◆ Aim of the exercise
Omitting every picture, output the records below exactly, please.

◆ Material supplied
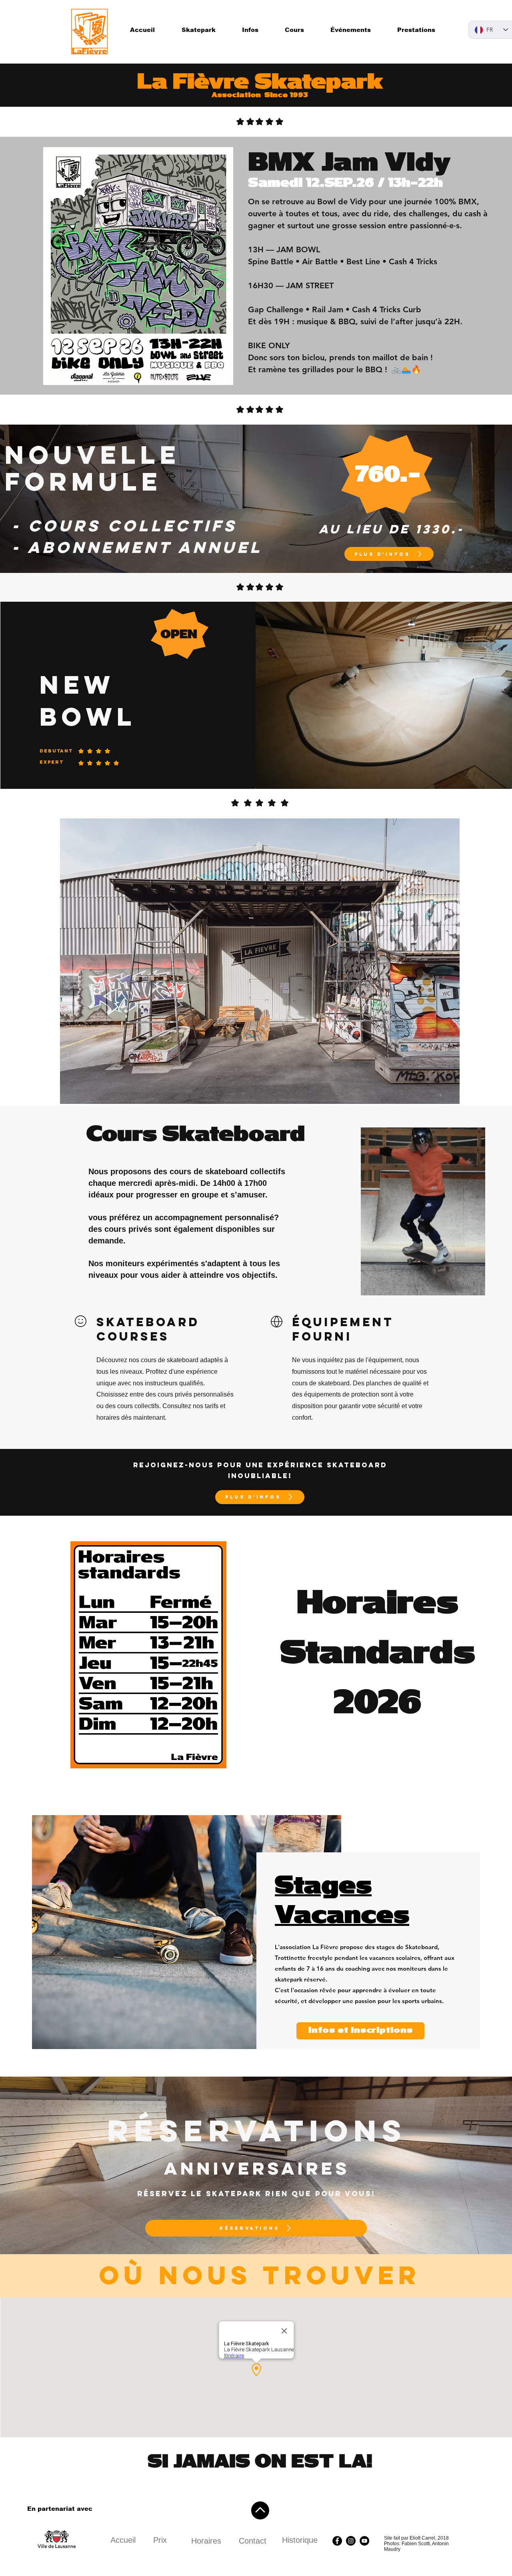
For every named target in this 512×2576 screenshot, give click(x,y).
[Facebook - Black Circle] (337, 2541)
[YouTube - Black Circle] (364, 2541)
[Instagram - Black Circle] (351, 2541)
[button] (475, 1286)
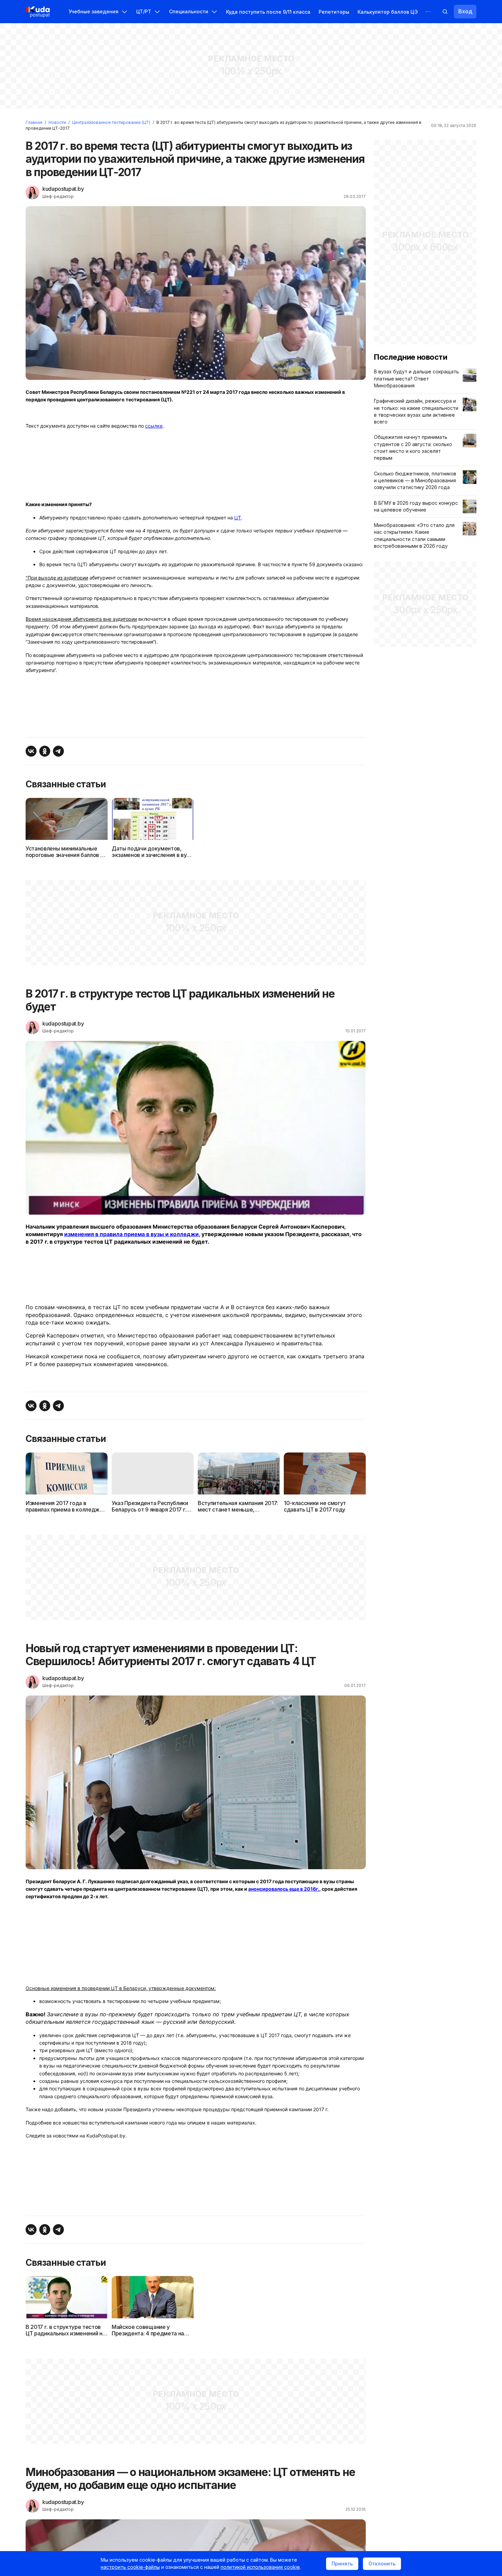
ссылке (154, 426)
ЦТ (237, 517)
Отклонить (381, 2563)
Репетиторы (334, 12)
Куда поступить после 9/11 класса (268, 12)
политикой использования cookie (260, 2567)
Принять (342, 2563)
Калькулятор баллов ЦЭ (388, 12)
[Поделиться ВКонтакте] (31, 751)
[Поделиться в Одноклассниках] (44, 751)
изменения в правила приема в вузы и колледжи (131, 1234)
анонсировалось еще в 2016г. (283, 1889)
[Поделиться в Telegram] (58, 751)
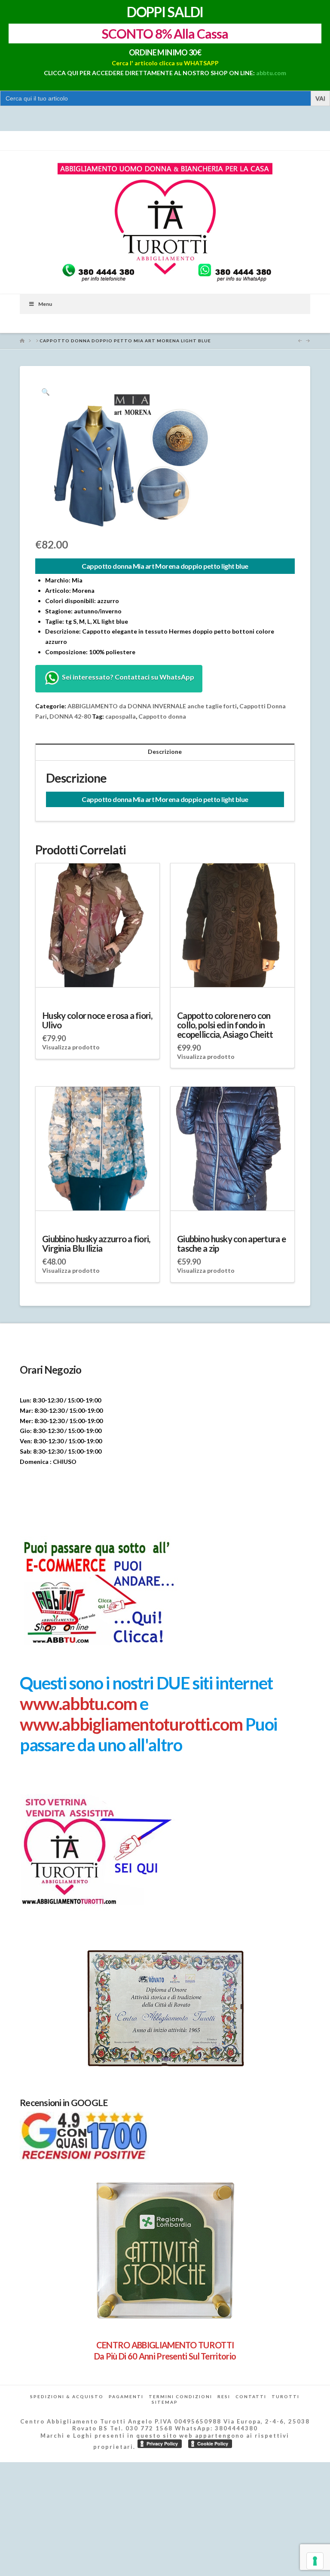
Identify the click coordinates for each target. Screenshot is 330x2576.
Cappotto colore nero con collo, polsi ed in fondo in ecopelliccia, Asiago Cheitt (225, 1025)
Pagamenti (126, 2396)
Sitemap (165, 2402)
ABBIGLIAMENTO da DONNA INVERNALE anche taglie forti (152, 706)
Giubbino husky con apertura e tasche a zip (231, 1243)
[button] (45, 391)
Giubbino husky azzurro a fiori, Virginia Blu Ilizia (96, 1243)
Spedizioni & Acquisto (67, 2396)
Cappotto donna (162, 716)
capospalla (120, 716)
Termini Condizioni (180, 2396)
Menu (45, 304)
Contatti (250, 2396)
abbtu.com (271, 72)
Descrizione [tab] (165, 751)
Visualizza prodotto (71, 1047)
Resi (223, 2396)
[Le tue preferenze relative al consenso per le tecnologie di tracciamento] (315, 2561)
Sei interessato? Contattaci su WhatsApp (127, 677)
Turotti (285, 2396)
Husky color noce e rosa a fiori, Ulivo (97, 1020)
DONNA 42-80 (70, 716)
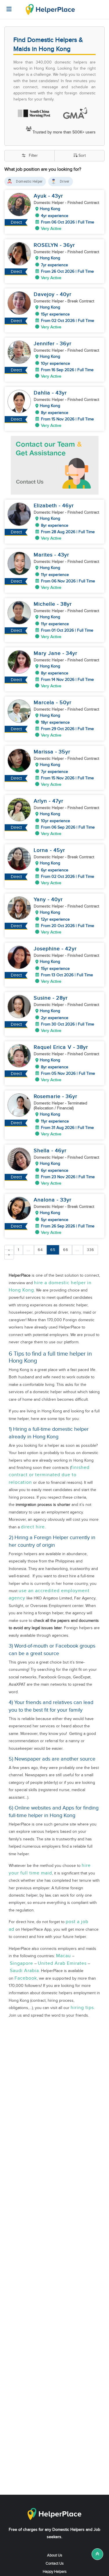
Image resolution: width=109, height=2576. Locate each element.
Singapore (21, 1963)
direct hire (33, 1527)
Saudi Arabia (24, 1971)
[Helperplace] (6, 6)
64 (40, 1250)
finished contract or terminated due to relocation (49, 1475)
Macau (63, 1956)
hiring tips (82, 2008)
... (28, 1250)
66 (65, 1250)
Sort (82, 155)
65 (53, 1250)
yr (60, 196)
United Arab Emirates (62, 1963)
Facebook (26, 1978)
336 (90, 1250)
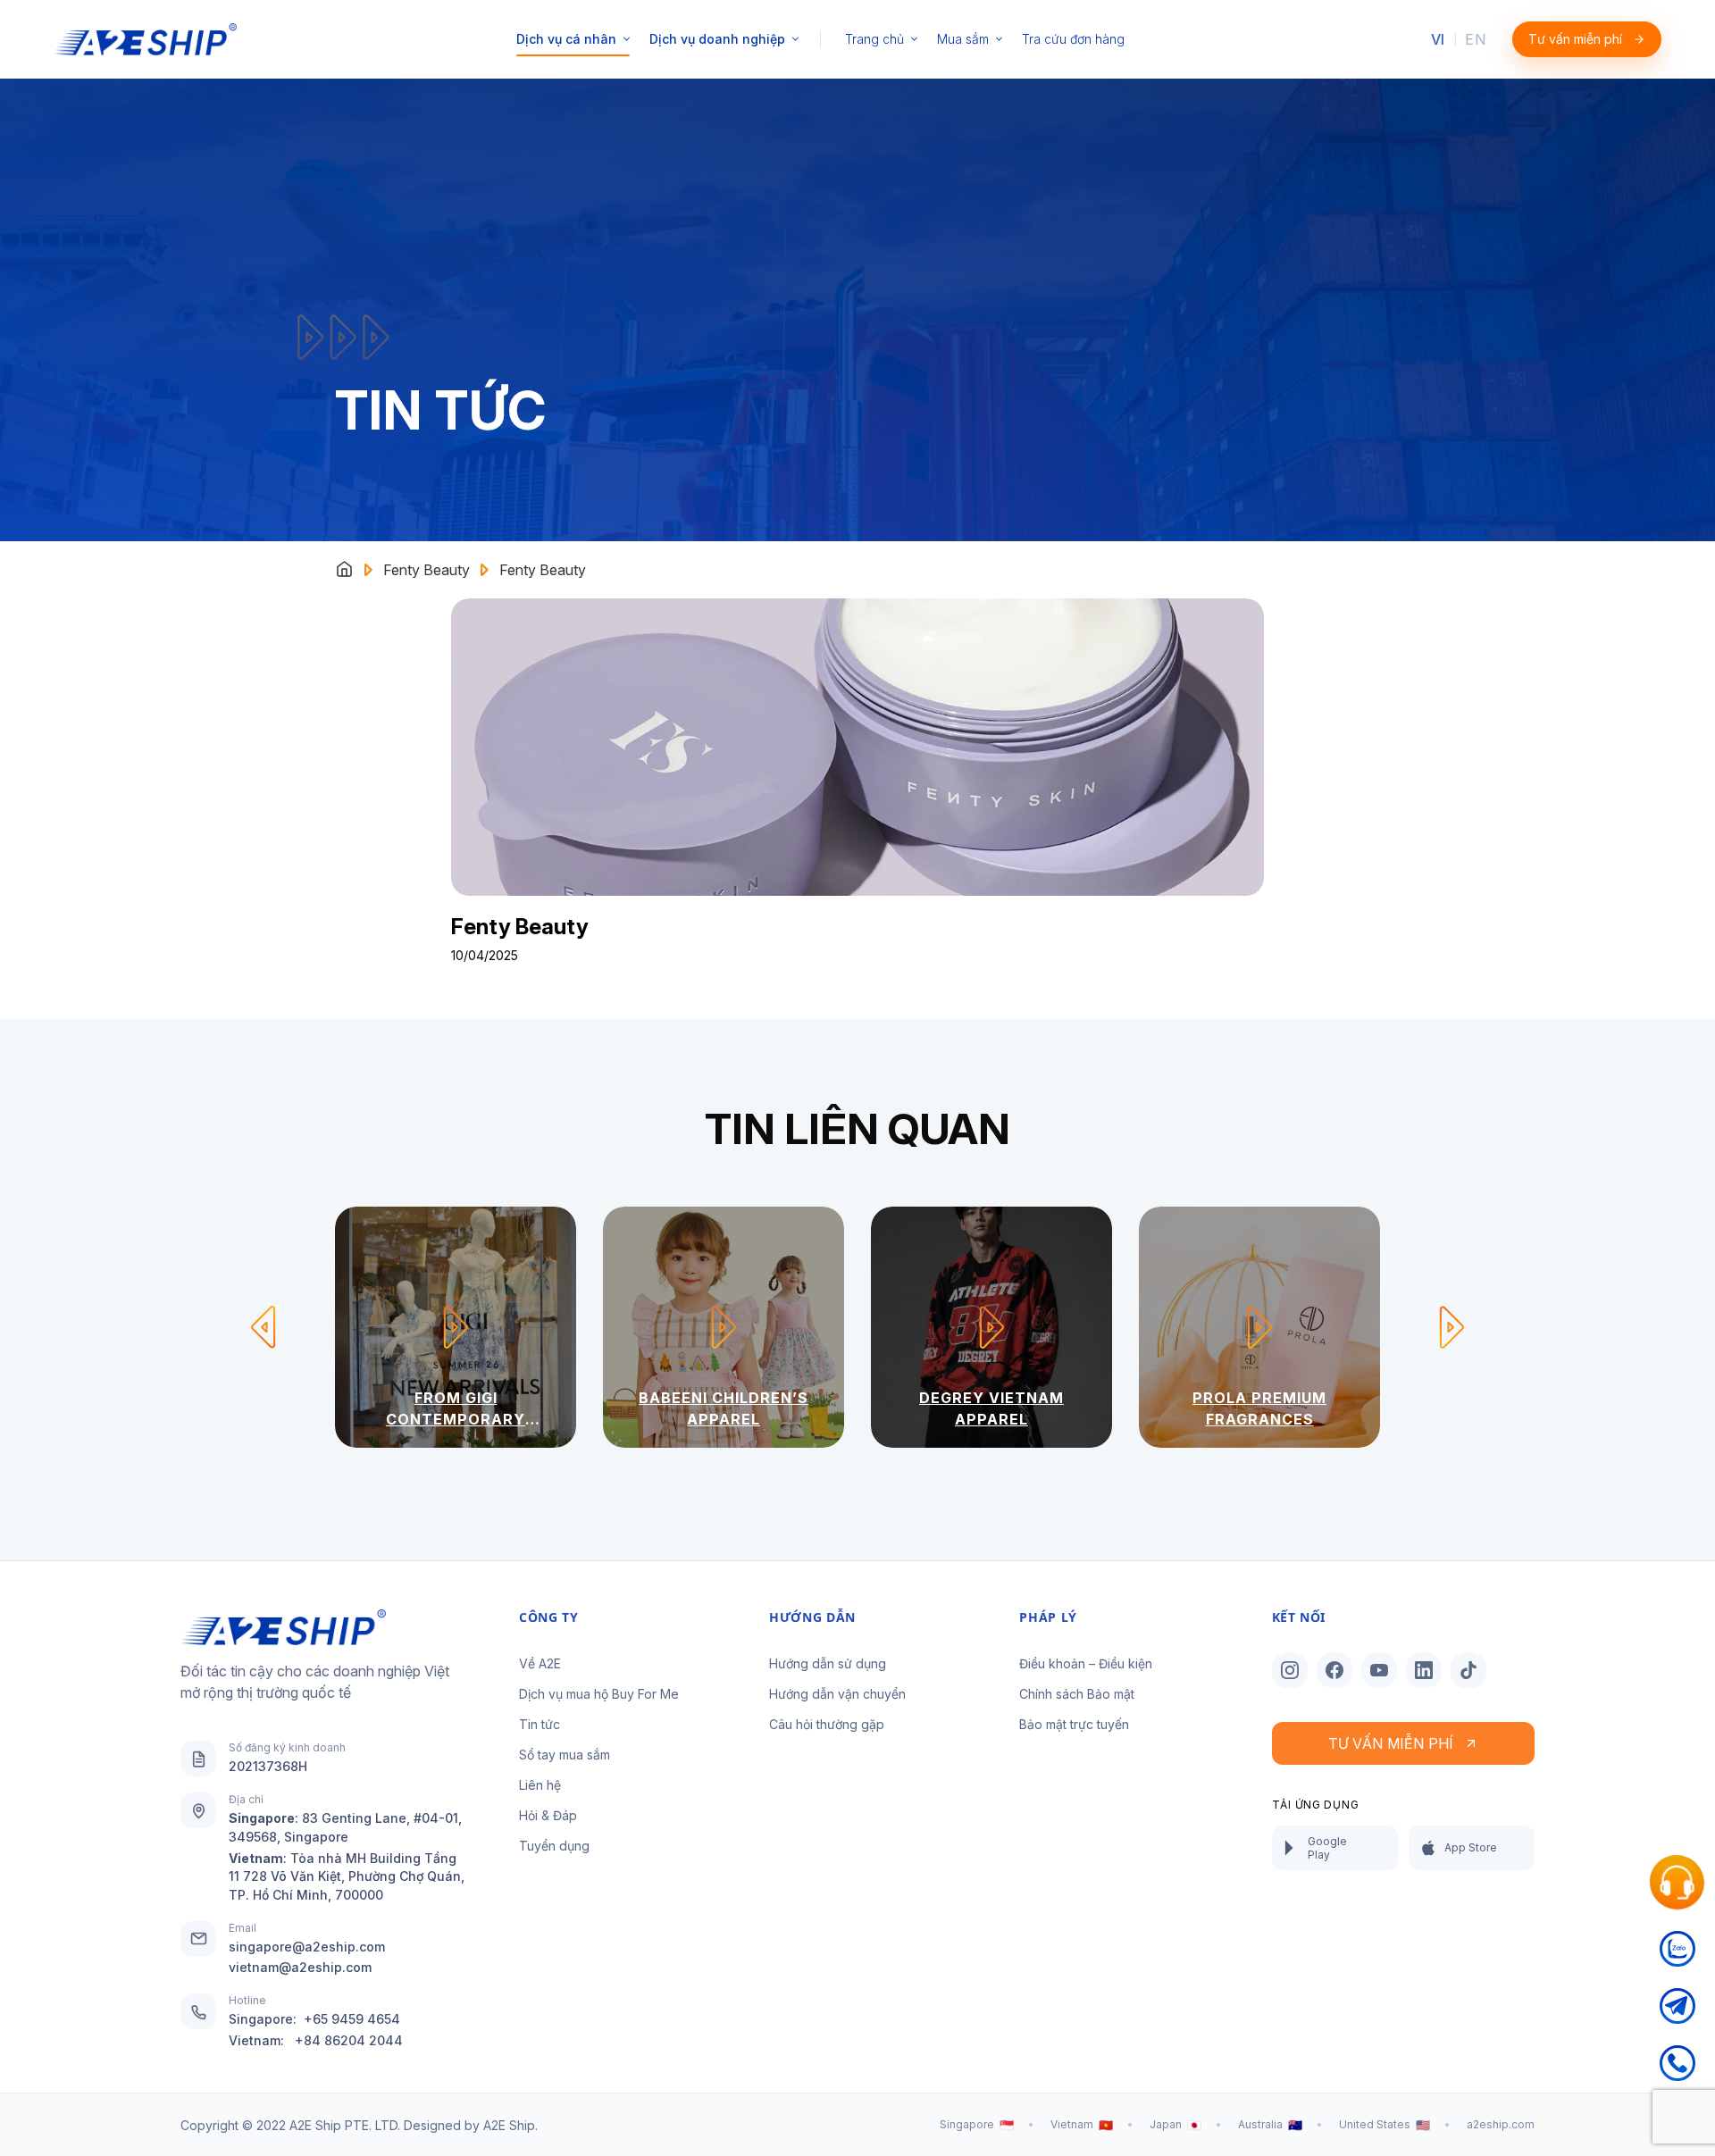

◆ Solution for this problem
For every named target in this 512×2576 screenshot, give click(x,y).
[Facebook - Black Circle] (337, 2541)
[YouTube - Black Circle] (364, 2541)
[Instagram - Black Circle] (351, 2541)
[button] (475, 1286)
ссылке (154, 426)
ЦТ (237, 517)
Отклонить (381, 2563)
Репетиторы (334, 12)
Куда поступить после 9/11 класса (268, 12)
политикой использования cookie (260, 2567)
Принять (342, 2563)
Калькулятор баллов ЦЭ (388, 12)
[Поделиться ВКонтакте] (31, 751)
[Поделиться в Одноклассниках] (44, 751)
изменения в правила приема в вузы и колледжи (131, 1234)
анонсировалось еще в 2016г. (283, 1889)
[Поделиться в Telegram] (58, 751)
Identify the click coordinates for each target. Screenshot is 330x2576.
Cappotto colore nero con collo, polsi ed in fondo in ecopelliccia, Asiago Cheitt (225, 1025)
Pagamenti (126, 2396)
Sitemap (165, 2402)
ABBIGLIAMENTO da DONNA INVERNALE anche taglie forti (152, 706)
Giubbino husky con apertura e tasche a zip (231, 1243)
[button] (45, 391)
Giubbino husky azzurro a fiori, Virginia Blu Ilizia (96, 1243)
Spedizioni & Acquisto (67, 2396)
Cappotto donna (162, 716)
capospalla (120, 716)
Termini Condizioni (180, 2396)
Menu (45, 304)
Contatti (250, 2396)
abbtu.com (271, 72)
Descrizione [tab] (165, 751)
Visualizza prodotto (71, 1047)
Resi (223, 2396)
[Le tue preferenze relative al consenso per le tecnologie di tracciamento] (315, 2561)
Sei interessato? Contattaci su WhatsApp (127, 677)
Turotti (285, 2396)
Husky color noce e rosa a fiori, Ulivo (97, 1020)
DONNA 42-80 (70, 716)
Image resolution: width=109, height=2576. Locate each element.
Singapore (21, 1963)
direct hire (33, 1527)
Saudi Arabia (24, 1971)
[Helperplace] (6, 6)
64 (40, 1250)
finished contract or terminated due to relocation (49, 1475)
Macau (63, 1956)
hiring tips (82, 2008)
... (28, 1250)
66 (65, 1250)
Sort (82, 155)
65 (53, 1250)
yr (60, 196)
United Arab Emirates (62, 1963)
Facebook (26, 1978)
336 (90, 1250)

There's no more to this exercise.